WHAT TO WORK ON: Set down the lines of the data exactly, starting at the first and stopping after the line containing "Image resolution: width=591".

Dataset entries

+===+

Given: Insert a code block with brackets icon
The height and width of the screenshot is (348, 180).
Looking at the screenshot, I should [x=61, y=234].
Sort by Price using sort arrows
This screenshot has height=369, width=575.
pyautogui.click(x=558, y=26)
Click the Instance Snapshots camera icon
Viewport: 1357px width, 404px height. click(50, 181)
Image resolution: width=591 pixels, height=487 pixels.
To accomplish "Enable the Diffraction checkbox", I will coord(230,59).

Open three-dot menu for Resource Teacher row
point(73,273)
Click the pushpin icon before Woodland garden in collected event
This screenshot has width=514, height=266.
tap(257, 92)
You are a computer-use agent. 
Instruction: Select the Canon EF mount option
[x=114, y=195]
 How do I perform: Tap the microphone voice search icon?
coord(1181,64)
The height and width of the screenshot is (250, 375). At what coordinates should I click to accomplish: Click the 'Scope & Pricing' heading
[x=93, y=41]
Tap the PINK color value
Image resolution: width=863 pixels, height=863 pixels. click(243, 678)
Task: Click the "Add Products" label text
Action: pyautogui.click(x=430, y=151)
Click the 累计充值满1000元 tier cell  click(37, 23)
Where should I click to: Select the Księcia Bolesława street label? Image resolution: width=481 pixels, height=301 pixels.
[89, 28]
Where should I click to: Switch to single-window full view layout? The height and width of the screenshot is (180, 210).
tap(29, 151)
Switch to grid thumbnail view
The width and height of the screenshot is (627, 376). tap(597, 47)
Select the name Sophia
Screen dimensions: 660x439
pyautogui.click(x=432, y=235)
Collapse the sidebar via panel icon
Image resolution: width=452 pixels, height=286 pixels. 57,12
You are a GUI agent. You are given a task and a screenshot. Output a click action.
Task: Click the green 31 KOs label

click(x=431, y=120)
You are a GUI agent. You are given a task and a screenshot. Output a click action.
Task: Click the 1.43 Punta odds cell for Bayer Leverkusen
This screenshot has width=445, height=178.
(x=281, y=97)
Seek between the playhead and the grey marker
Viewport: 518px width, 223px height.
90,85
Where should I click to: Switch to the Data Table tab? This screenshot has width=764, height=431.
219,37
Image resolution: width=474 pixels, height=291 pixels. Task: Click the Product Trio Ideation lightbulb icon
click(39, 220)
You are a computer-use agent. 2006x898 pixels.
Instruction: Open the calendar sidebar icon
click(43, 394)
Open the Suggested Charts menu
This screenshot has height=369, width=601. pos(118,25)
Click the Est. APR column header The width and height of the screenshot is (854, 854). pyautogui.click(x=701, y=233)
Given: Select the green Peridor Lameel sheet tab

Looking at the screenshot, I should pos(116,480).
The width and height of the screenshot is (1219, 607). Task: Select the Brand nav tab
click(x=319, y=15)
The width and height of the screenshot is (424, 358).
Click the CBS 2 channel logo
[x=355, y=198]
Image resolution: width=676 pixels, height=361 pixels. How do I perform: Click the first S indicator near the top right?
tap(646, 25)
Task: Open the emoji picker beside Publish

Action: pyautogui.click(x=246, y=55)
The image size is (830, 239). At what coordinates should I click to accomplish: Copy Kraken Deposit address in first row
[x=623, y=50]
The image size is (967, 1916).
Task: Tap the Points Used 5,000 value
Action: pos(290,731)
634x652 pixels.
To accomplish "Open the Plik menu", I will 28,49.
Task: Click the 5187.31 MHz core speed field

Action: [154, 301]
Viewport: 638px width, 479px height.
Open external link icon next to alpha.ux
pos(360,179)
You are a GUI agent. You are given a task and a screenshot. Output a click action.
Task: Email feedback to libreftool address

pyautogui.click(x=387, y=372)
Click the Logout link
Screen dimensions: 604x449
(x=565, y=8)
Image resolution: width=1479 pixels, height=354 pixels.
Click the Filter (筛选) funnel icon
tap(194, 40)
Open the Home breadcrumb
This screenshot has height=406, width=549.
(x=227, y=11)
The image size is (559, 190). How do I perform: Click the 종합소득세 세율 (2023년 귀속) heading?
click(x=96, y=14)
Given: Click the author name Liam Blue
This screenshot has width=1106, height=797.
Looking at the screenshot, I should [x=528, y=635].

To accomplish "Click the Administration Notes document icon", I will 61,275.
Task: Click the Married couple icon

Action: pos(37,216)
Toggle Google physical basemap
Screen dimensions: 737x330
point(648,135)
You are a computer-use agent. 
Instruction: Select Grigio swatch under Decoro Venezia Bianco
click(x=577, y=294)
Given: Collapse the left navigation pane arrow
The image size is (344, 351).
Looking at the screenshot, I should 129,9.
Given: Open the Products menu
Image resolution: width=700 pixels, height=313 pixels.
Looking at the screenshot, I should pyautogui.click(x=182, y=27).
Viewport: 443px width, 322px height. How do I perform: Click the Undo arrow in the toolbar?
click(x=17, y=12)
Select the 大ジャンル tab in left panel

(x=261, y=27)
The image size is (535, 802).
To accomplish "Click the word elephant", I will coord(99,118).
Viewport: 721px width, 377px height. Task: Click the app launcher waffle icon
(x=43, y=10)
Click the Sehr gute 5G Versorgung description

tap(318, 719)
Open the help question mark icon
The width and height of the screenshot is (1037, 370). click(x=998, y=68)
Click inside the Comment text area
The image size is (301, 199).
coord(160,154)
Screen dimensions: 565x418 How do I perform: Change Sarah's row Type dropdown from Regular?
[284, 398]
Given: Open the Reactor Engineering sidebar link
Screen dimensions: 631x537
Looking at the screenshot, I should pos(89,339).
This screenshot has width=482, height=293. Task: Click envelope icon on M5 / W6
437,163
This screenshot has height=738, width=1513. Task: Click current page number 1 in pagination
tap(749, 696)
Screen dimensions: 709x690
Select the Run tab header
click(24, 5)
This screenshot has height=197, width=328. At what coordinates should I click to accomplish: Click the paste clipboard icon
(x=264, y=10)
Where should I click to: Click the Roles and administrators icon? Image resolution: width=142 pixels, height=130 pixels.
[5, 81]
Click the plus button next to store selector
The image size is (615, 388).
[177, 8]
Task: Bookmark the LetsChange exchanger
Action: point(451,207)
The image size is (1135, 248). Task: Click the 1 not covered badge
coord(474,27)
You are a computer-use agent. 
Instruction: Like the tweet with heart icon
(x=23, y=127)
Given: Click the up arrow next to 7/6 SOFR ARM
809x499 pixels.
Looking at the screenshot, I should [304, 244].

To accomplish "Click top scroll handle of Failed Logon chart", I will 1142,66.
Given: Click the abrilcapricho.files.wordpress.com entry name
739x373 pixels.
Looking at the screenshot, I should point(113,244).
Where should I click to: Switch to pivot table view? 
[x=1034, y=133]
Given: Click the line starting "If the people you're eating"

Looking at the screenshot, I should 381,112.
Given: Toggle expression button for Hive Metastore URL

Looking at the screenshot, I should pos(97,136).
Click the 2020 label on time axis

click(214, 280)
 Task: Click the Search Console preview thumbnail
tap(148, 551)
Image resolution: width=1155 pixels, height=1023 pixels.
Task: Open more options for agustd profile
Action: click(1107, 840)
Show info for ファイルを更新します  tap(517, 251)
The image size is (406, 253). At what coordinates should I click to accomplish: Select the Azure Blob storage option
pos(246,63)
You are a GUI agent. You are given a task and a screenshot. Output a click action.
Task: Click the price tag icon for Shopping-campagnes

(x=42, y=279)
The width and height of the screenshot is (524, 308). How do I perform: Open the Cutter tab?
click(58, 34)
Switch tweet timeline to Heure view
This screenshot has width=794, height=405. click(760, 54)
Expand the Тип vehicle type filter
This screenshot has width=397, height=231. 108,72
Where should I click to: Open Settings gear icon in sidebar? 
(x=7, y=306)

+===+

ANSWER TO THE EXERCISE:
Given: Insert a code block with brackets icon
The height and width of the screenshot is (348, 180).
Looking at the screenshot, I should [x=61, y=234].
Sort by Price using sort arrows
This screenshot has height=369, width=575.
pyautogui.click(x=558, y=26)
Click the Instance Snapshots camera icon
Viewport: 1357px width, 404px height. click(50, 181)
Image resolution: width=591 pixels, height=487 pixels.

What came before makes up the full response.